A wedding fragment
I found a piece of material that I cut out of my wedding dress. 1960, aged 20, I married the man who was supposed to give me the security I had lost in childhood, when my father disappeared carrying a suitcase. My mother was my security from then on, but she was also my burden. I became her constant companion, her wailing wall, her partner in running the farm, and the carrier of her dreams. A good education was part of those dreams, and so I went on from boarding school to university; marriage to a man who was intelligent, ambitious, and designed for success in his career was the other part, and so I married a man who was to become a leader in his chosen field. He was eight years older than me, and we came from different worlds. When I was 32, our worlds parted, and he abducted our three children to the United States. It was 18 months before I was able to get access to them. They were separated from me for the rest of their childhood, apart from two visits of two weeks a year.
The dress was beautiful; knee length, ivory satin with a front panel in the skirt embroidered with padded velvet roses. My wedding was a dream of elegance, beauty and taste. When I woke up, I was trapped in a world I didn’t belong in.
I cut the panel out of the dress before I threw the dress away. After my first child, I couldn’t fit into it any more. Fifty-eight years later, I find the fragment again. Insects have eaten little holes in it, and it is stained in one corner by water. But still exquisite. What to do with it? I post a picture of it on Facebook, with a photo of me and my mother before we went to the wedding superimposed on it. Many Facebook friends respond with likes and loves. One friend who is a dressmaker suggests I get it framed. And so I take it to my framer with three wedding photos, and ask her to frame it for me. It will be a collage of that dream of my life, so full of promise, so bound to fail, but redeemed by my survival and the survival of my three beautiful daughters, who are my closest friends and soul sisters. Together and apart, we have never stopped loving each other, and each of us has faced our demons and found ways of living which are true to ourselves. We found each other and ourselves again. But it was never easy.
I can leave their father out of the frame, but I can’t take him out of the story. Until he died last year, he has always been an absent presence in my life, like a shadow. That shadow has passed now, and that story is told. So his part in this story is very small.

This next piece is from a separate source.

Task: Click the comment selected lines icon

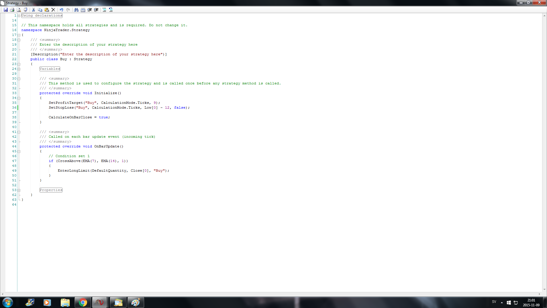Action: tap(104, 10)
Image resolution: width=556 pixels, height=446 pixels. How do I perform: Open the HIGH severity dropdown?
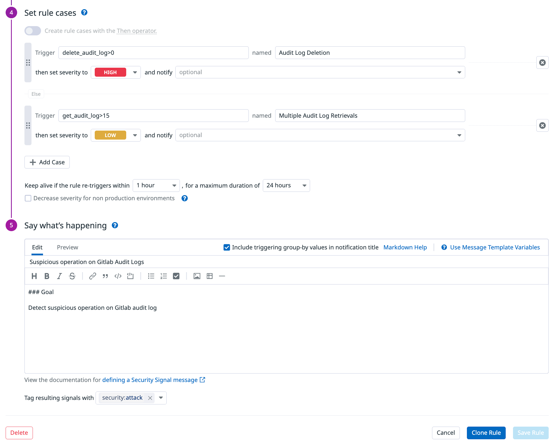click(116, 72)
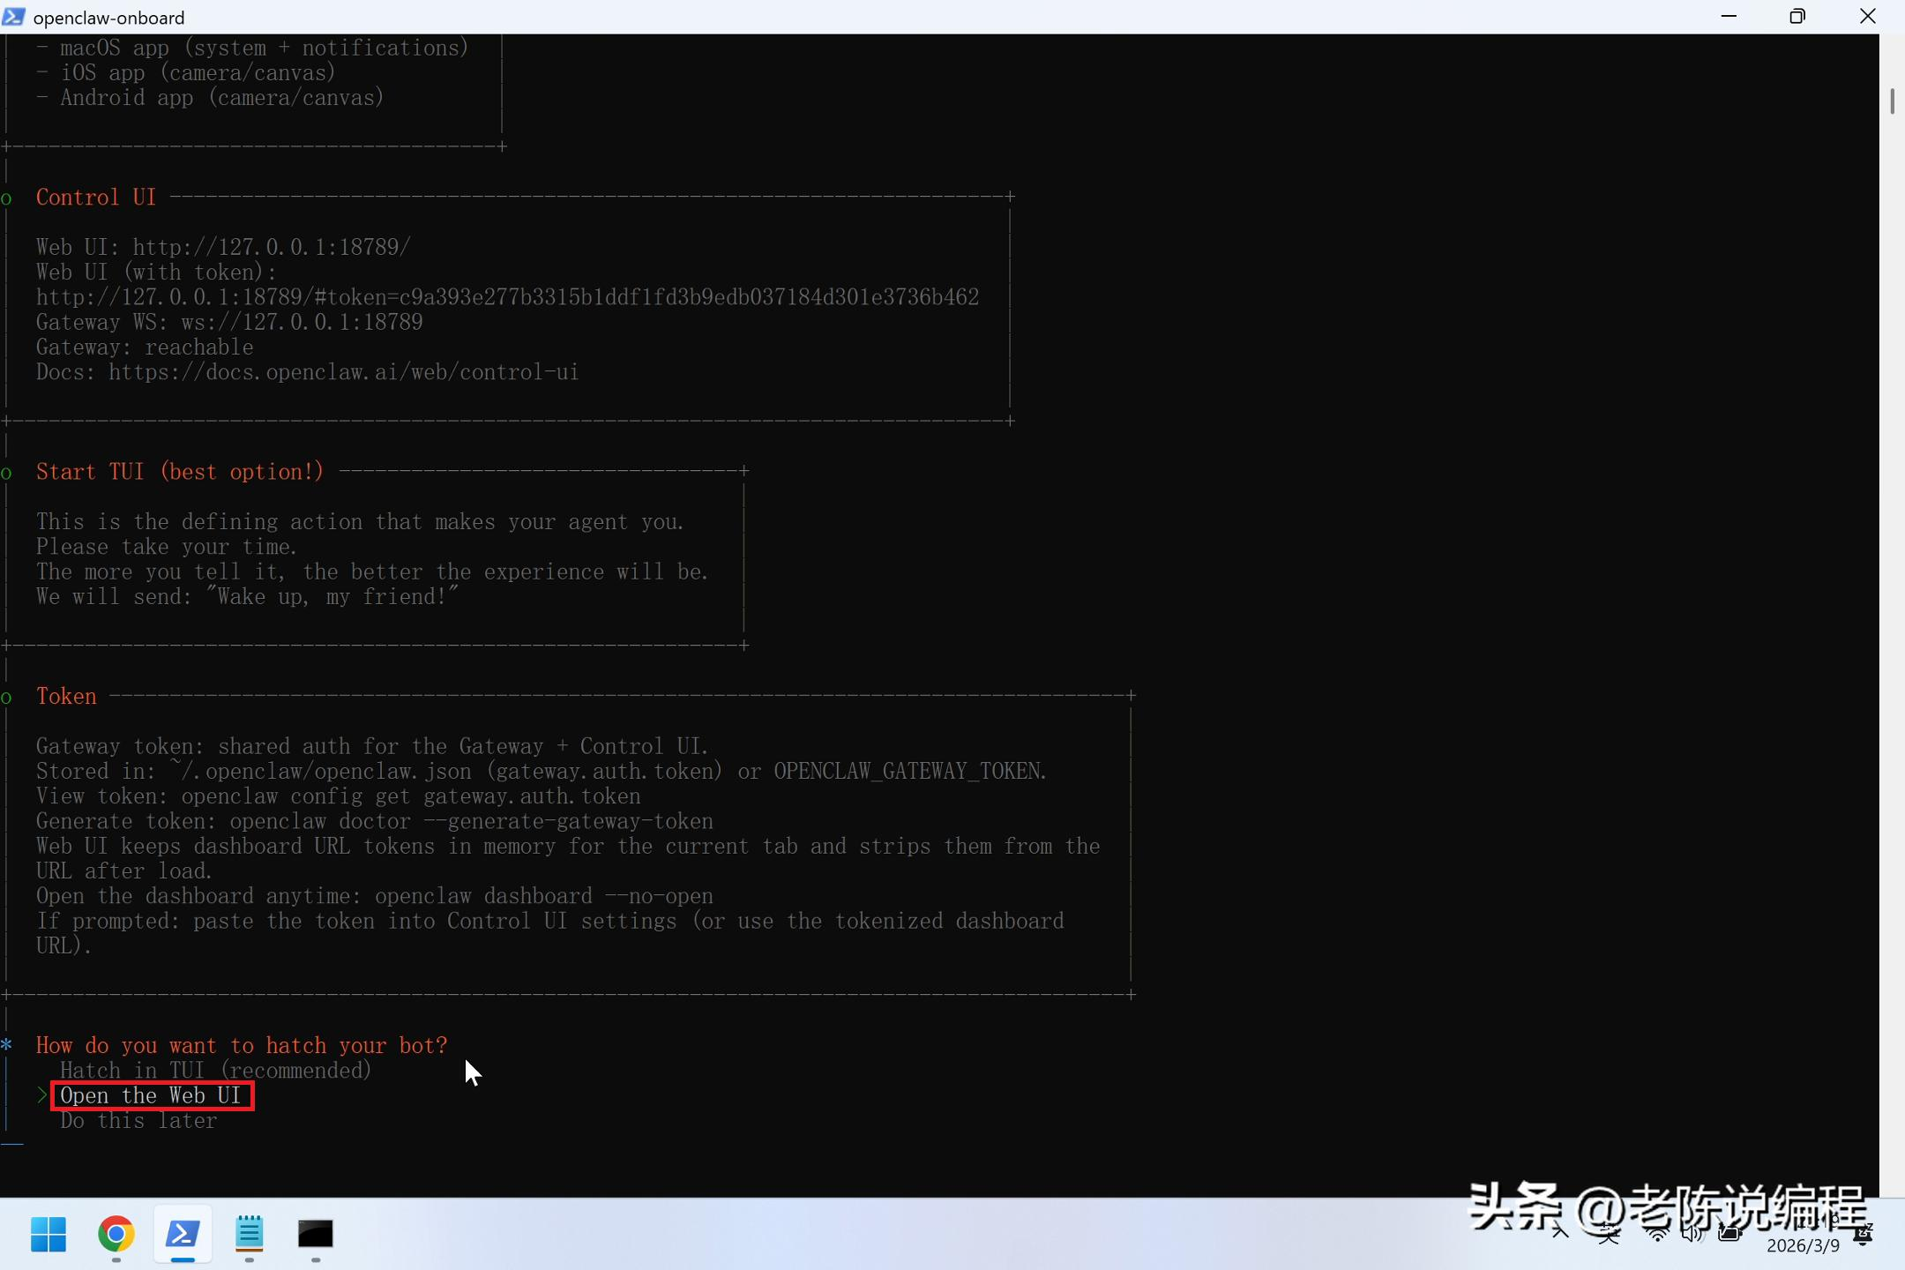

This is the beginning of my third memoir. I’ve written one of my childhood with my mother’s story woven into it, one of my first marriage, its breakdown and the loss of my children, and now I am writing one of my life after my life fell apart. It is hard to write, and for many years I’ve not really wanted to write it. Yet now, in this last quarter of my life, a voice insists that I still have a story to tell.
So I have begun. This fragment frames the rest of my life.